=== GIVEN INFORMATION ===
*-*-*

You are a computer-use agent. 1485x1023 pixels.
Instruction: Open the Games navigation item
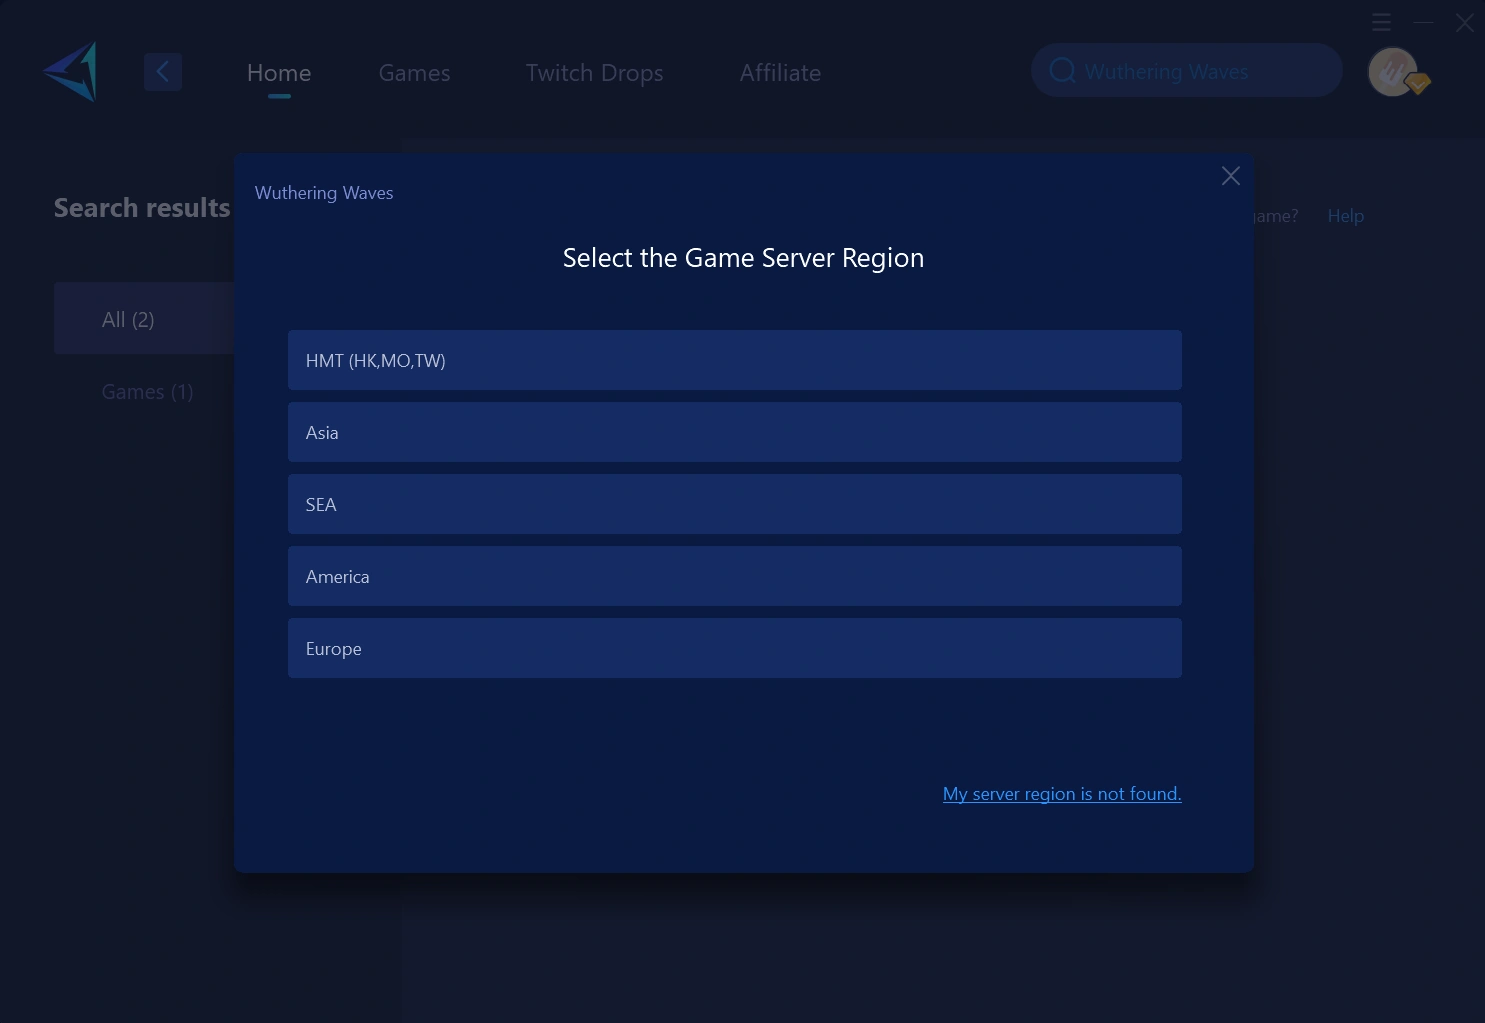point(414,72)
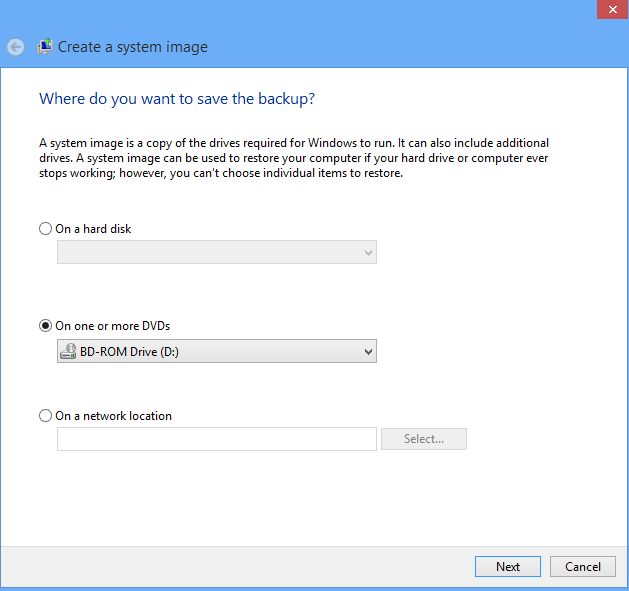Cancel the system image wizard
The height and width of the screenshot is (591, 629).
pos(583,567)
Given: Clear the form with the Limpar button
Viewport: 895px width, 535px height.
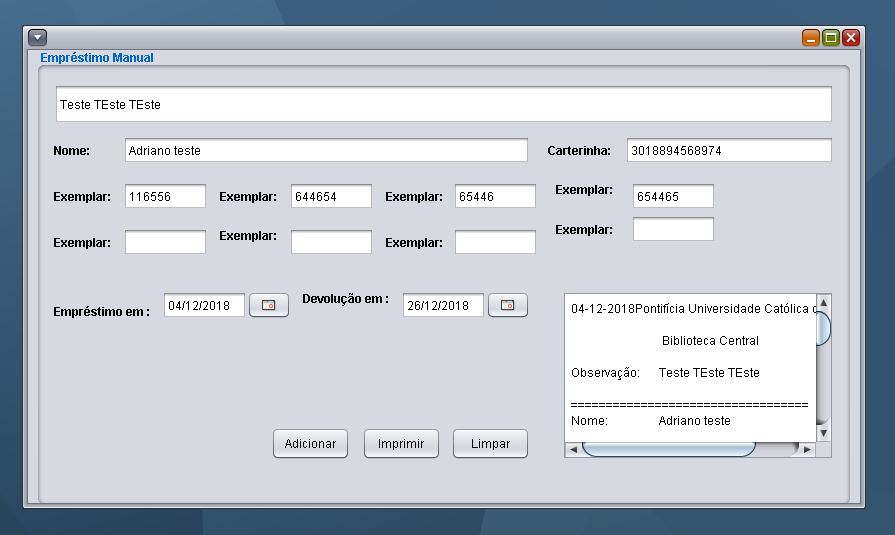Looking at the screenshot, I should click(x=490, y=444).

*-*-*

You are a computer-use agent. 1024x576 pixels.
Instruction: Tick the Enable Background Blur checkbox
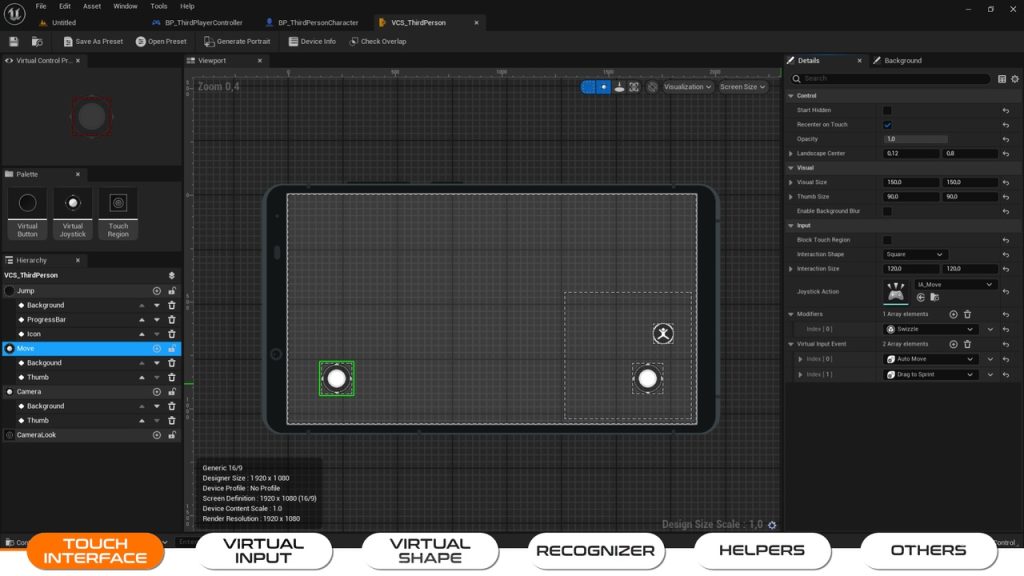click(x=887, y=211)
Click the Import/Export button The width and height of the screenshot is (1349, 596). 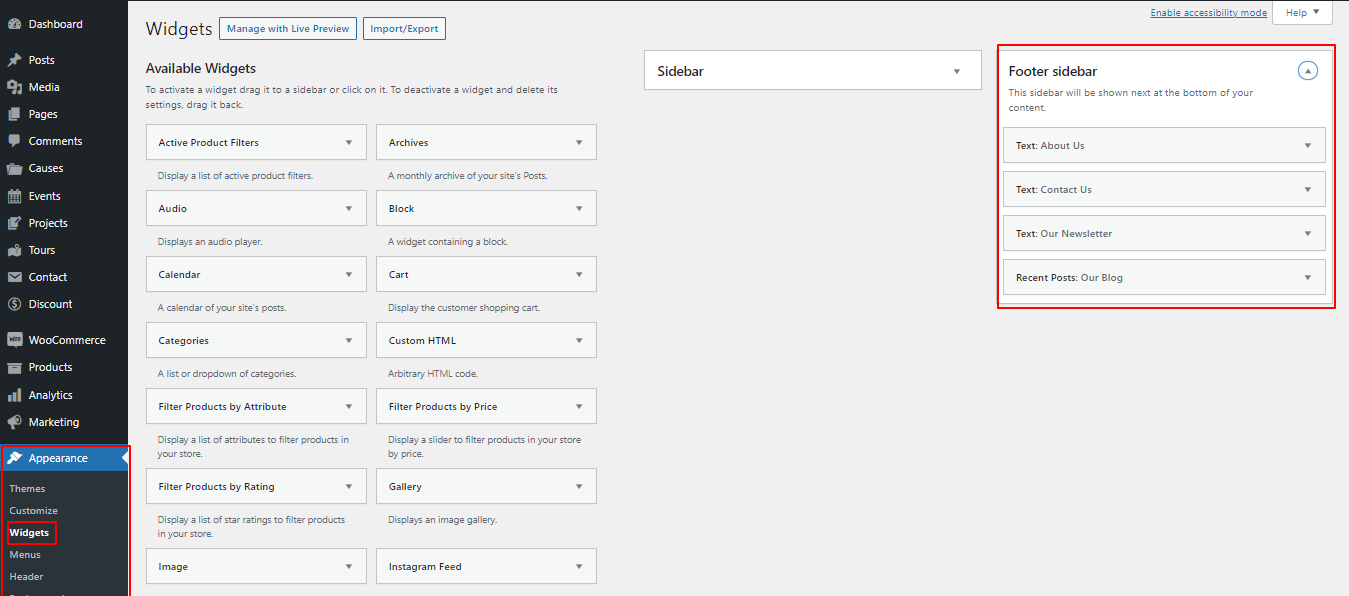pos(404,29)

*-*-*

=== TASK STATEMENT ===
Using the data above, transcribe exactly the lines between those containing "You are a computer-use agent. 1485x1023" and "Given: Clear the form with the Limpar button", inclusive, and leave every picture behind.

=== SOLUTION FOR THIS PROBLEM ===
You are a computer-use agent. 1485x1023 pixels.
Instruction: Open the Games navigation item
point(414,72)
Cancel the system image wizard
The height and width of the screenshot is (591, 629).
pos(583,567)
Given: Clear the form with the Limpar button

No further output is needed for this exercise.